Generasi muda Islam Indonesia yang sekarang ini masih menggelora semangat mudanya—yang menuntut ilmu di pesantren maupun perguruan negeri atau keisalaman—diharapkan mampu mengakhiri pembahasan dan perdebadatan yang kiranya tidak perlu dan masih mendiskusikan hal ukhrawi yang padahal itu sudah selesai.
Karena, bilamana generasi muda Islam masih seperti itu, mengingat kata Cak Nur, umat Islam akan kehilangan kekuatannya secara psikologis.
Sedari itu, para generasi muda harus segera melakukan sekularisasi sebagaimana apa yang digaungkan oleh Cak Nur dengan tidak mengukhrowikan hal-hal yang duniawi.

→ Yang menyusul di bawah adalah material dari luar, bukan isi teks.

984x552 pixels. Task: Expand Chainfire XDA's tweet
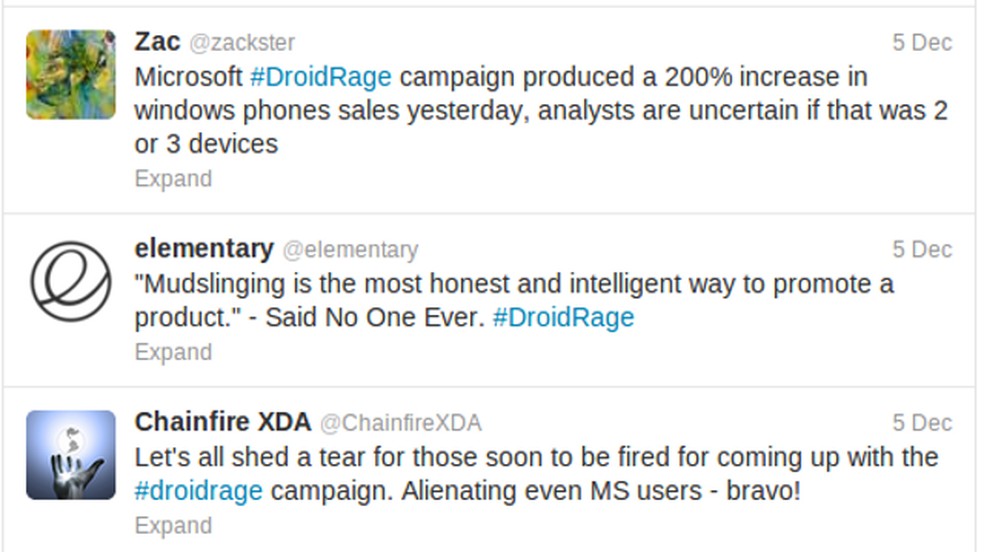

Memang di lain pihak, generasi muda Islam banyak yang terpapar virus fundamentalisme agama sehingga mereka masih asyik mengkafirkan tradisi-tradisi lokal yang padahal dengan menggandeng tradisi, kita ini dapat memeluk agama Islam secara ramah bukannya marah-marah.

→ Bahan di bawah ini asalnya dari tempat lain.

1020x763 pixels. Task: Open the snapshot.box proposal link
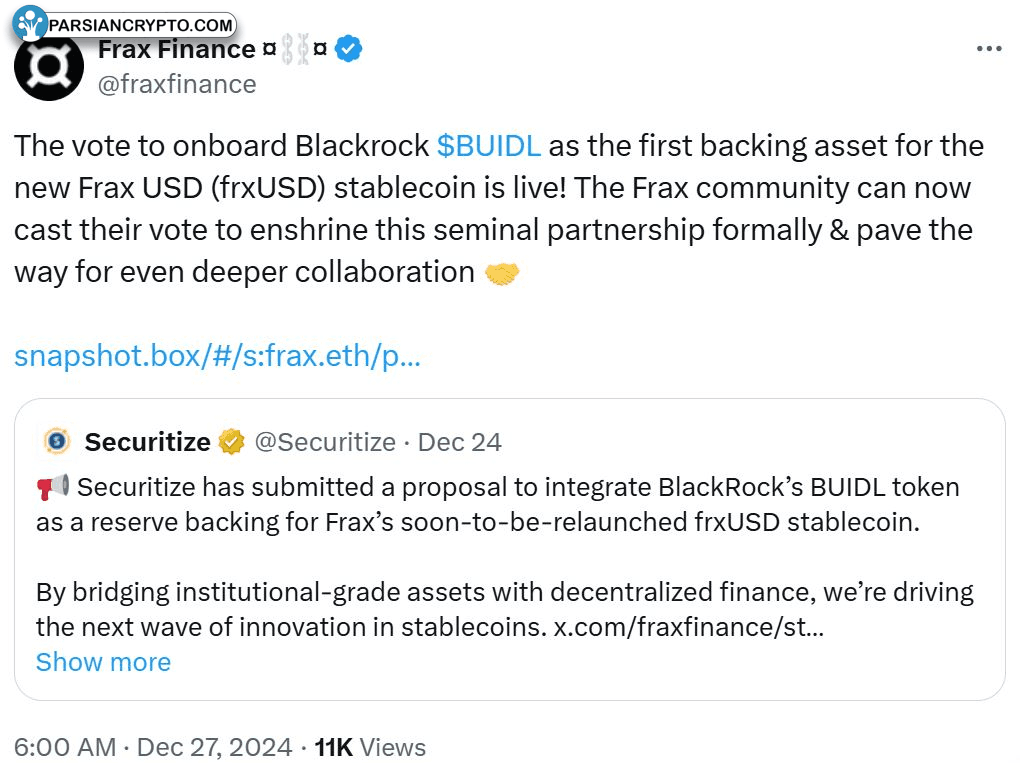click(x=217, y=356)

Jadi, kita dapat menyatakan bahwa: berangkat dari tradisi, menuju modernisasi. Dengan merawat dan meruwat tradisi, generasi muda akan mempunyai sikap terbuka, berwawasan luas, dan mendukungnya untuk berpikir progresif.
Begitulah Cak Nur, semoga dengan agenda pembaruan pemikiran Islam-nya dapat mencetak generasi muda Islam yang baru, cerdas secara akidah dan spiritual, dan dapat mempersiapkan masa depan umat Islam Indonesia di ranah dunia.